Data listing

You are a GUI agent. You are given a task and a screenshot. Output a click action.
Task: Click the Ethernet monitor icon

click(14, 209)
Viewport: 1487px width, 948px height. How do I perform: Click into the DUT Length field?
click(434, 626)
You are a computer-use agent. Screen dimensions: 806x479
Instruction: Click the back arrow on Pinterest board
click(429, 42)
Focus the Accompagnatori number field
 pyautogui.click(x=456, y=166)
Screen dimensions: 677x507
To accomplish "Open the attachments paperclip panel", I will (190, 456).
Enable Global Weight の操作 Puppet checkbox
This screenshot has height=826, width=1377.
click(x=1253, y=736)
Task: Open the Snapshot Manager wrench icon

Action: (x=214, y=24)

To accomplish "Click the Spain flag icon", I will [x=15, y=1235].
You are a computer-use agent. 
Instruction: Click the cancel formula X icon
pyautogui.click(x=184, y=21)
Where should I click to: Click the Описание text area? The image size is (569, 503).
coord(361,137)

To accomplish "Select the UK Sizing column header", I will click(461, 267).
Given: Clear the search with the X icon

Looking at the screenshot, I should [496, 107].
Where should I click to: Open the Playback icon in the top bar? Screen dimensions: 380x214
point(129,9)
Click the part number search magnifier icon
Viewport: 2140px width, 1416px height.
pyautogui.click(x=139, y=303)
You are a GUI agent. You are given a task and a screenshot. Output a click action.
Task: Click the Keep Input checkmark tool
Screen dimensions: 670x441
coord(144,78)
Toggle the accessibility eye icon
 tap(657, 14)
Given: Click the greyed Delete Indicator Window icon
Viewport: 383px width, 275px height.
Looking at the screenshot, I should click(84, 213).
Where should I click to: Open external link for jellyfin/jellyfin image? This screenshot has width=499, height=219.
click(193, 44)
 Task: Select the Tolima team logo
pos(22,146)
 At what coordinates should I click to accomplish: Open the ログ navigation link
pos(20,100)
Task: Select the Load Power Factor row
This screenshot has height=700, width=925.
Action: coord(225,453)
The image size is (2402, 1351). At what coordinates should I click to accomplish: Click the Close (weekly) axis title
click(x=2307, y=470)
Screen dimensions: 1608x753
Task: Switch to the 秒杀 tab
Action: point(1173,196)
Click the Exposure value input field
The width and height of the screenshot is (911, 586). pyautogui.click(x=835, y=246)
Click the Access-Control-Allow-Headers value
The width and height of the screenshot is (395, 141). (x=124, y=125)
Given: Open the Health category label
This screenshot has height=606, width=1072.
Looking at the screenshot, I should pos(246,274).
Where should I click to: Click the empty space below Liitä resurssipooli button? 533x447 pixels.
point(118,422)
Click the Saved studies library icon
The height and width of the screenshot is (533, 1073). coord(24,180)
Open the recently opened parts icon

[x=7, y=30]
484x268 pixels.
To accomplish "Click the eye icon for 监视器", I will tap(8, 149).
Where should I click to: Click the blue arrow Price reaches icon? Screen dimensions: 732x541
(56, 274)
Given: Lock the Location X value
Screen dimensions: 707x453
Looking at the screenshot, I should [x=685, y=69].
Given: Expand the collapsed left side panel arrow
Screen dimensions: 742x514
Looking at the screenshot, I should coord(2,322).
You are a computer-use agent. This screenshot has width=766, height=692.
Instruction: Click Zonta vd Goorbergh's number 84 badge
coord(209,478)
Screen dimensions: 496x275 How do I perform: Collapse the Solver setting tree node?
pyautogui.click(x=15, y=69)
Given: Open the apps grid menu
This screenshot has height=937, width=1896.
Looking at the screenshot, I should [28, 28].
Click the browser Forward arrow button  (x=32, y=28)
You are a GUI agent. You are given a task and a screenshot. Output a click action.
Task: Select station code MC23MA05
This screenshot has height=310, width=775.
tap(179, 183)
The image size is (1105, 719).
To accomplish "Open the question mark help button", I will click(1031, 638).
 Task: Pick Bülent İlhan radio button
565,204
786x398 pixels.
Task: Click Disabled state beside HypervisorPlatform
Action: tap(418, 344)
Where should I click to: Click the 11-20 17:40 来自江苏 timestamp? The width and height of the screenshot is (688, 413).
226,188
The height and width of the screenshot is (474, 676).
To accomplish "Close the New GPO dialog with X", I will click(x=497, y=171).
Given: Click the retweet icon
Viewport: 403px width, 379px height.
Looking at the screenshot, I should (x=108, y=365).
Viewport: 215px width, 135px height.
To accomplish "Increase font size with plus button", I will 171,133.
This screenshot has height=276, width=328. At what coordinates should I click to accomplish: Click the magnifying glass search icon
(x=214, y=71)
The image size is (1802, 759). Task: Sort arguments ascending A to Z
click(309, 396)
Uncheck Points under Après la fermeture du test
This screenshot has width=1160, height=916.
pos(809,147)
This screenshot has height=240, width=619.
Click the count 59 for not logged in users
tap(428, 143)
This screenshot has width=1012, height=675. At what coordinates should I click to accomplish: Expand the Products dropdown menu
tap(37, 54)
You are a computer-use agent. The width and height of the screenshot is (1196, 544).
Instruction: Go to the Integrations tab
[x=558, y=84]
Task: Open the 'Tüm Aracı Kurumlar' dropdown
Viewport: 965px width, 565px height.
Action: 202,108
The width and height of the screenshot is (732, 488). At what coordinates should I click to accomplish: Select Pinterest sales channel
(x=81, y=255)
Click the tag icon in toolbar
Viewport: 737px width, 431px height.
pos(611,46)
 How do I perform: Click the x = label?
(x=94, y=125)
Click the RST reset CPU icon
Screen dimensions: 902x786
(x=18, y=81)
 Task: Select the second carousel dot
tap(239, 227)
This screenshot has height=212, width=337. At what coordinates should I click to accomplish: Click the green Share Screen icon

- **Your objective**
Can you copy out, word for word, the data above from the line containing "Click the Saved studies library icon" through the line containing "Looking at the screenshot, I should coord(2,322)."?

- **Written answer**
Click the Saved studies library icon
The height and width of the screenshot is (533, 1073). coord(24,180)
Open the recently opened parts icon

[x=7, y=30]
484x268 pixels.
To accomplish "Click the eye icon for 监视器", I will tap(8, 149).
Where should I click to: Click the blue arrow Price reaches icon? Screen dimensions: 732x541
(56, 274)
Given: Lock the Location X value
Screen dimensions: 707x453
Looking at the screenshot, I should [x=685, y=69].
Given: Expand the collapsed left side panel arrow
Screen dimensions: 742x514
Looking at the screenshot, I should coord(2,322).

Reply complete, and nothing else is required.